• Problem to solve
Below are some records. Write out the line that contains "Viewport: 254px width, 153px height." and all lines after it, exactly, but not the pictures.
------------------------------------------------------------------------
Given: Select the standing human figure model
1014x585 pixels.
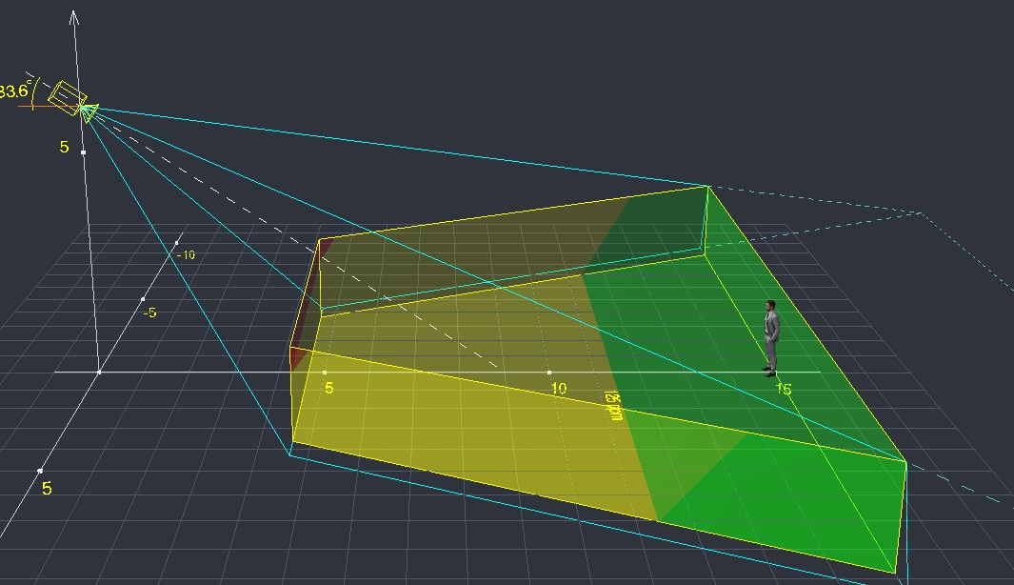Looking at the screenshot, I should tap(771, 337).
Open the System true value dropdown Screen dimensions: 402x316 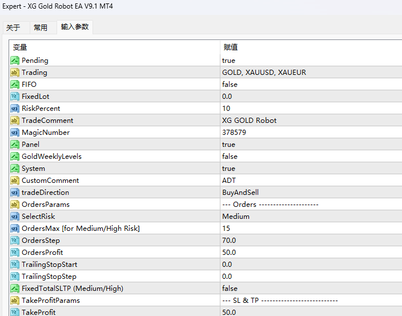[x=228, y=169]
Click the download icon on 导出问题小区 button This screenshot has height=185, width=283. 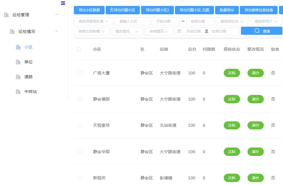[x=112, y=10]
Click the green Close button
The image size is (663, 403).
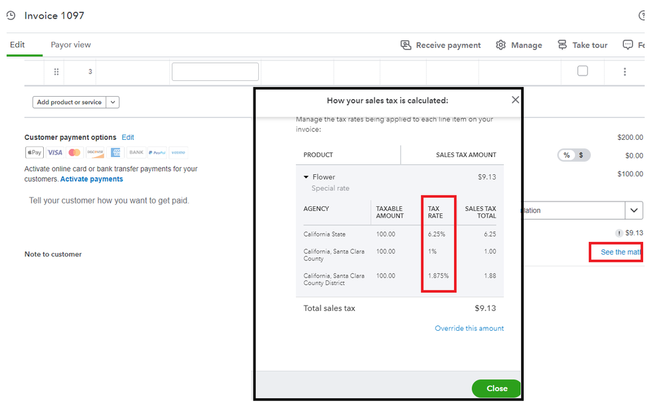(496, 388)

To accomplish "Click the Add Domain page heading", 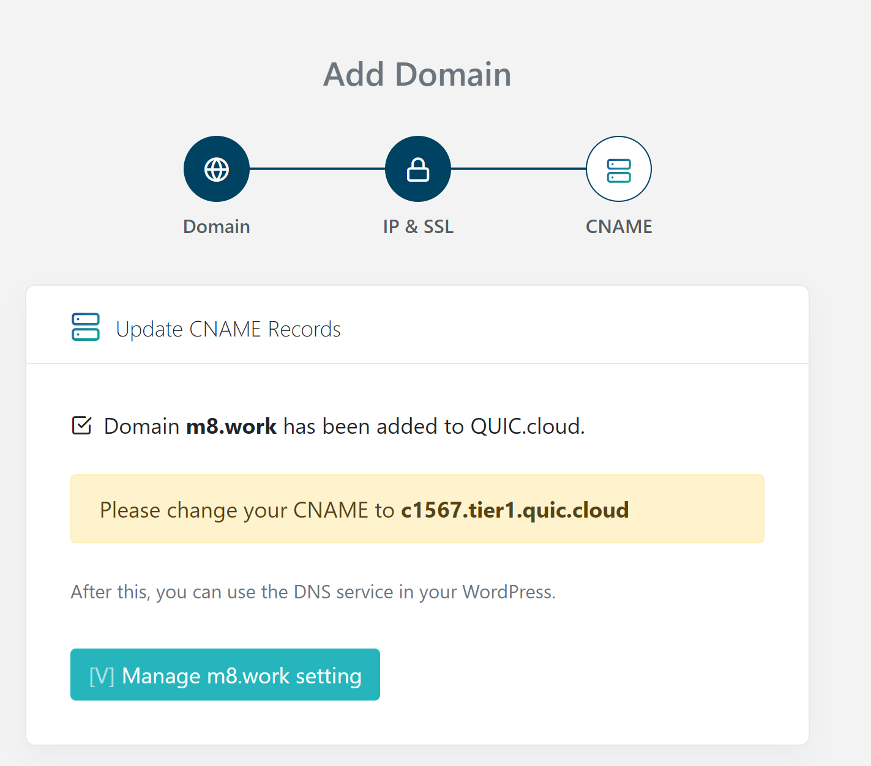I will (417, 75).
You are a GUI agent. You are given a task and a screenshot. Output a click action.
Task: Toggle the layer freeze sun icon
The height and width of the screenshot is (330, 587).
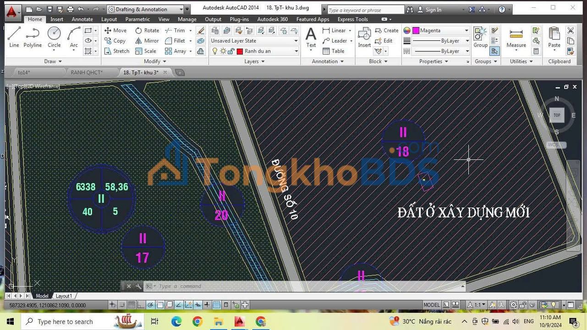click(223, 51)
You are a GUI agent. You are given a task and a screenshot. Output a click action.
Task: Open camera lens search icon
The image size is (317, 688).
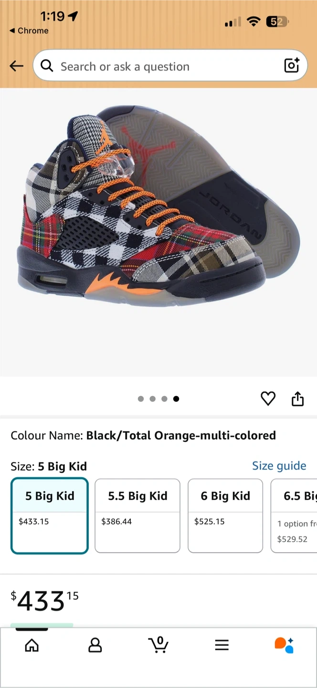point(292,65)
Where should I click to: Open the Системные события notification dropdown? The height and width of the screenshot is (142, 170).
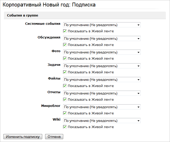coord(102,25)
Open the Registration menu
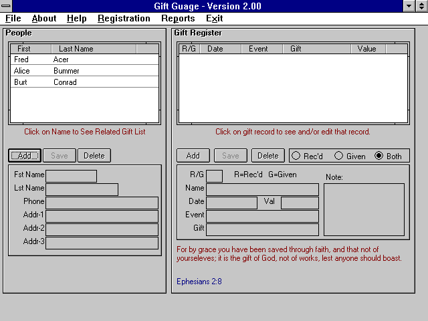Viewport: 428px width, 321px height. click(x=124, y=19)
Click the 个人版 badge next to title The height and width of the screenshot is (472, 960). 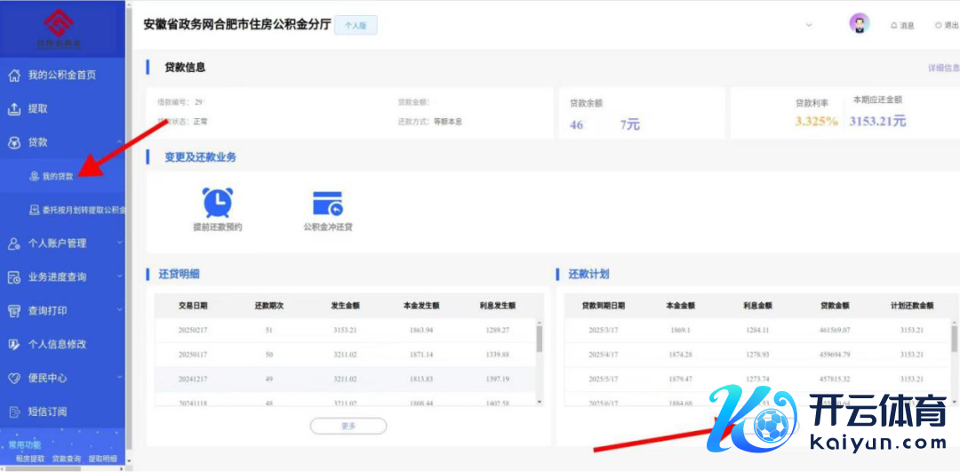coord(356,26)
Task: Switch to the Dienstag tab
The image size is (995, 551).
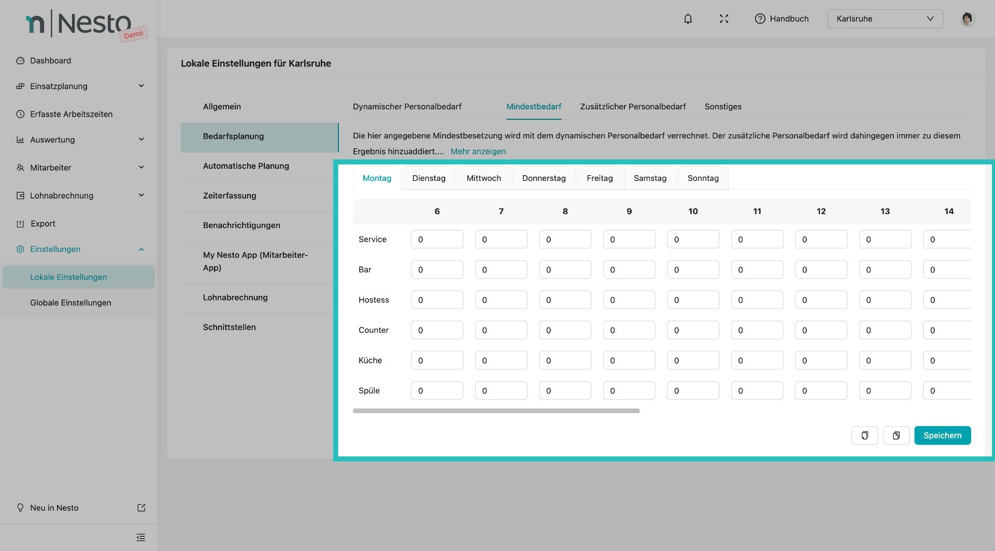Action: (429, 178)
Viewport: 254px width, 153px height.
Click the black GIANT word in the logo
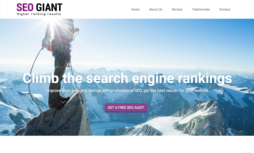pos(49,7)
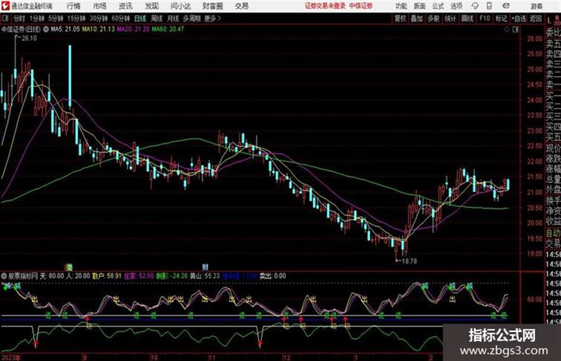Viewport: 561px width, 361px height.
Task: Toggle the 叠加 overlay button
Action: tap(417, 18)
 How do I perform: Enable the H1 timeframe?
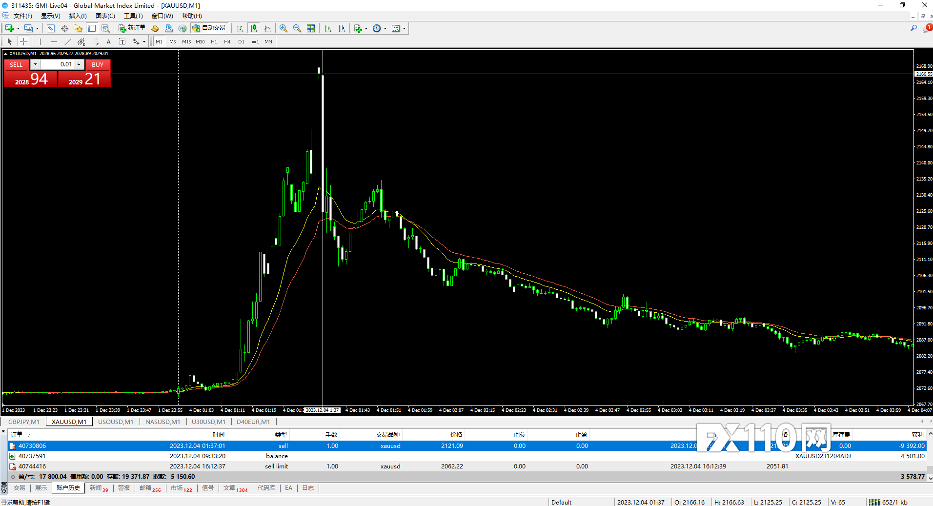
------------------------------------------------------------------------
• Solution below
Viewport: 254px width, 153px height.
Click the black GIANT word in the logo
pos(49,7)
Viewport: 561px width, 361px height.
Task: Toggle the 叠加 overlay button
Action: tap(417, 18)
 How do I perform: Enable the H1 timeframe?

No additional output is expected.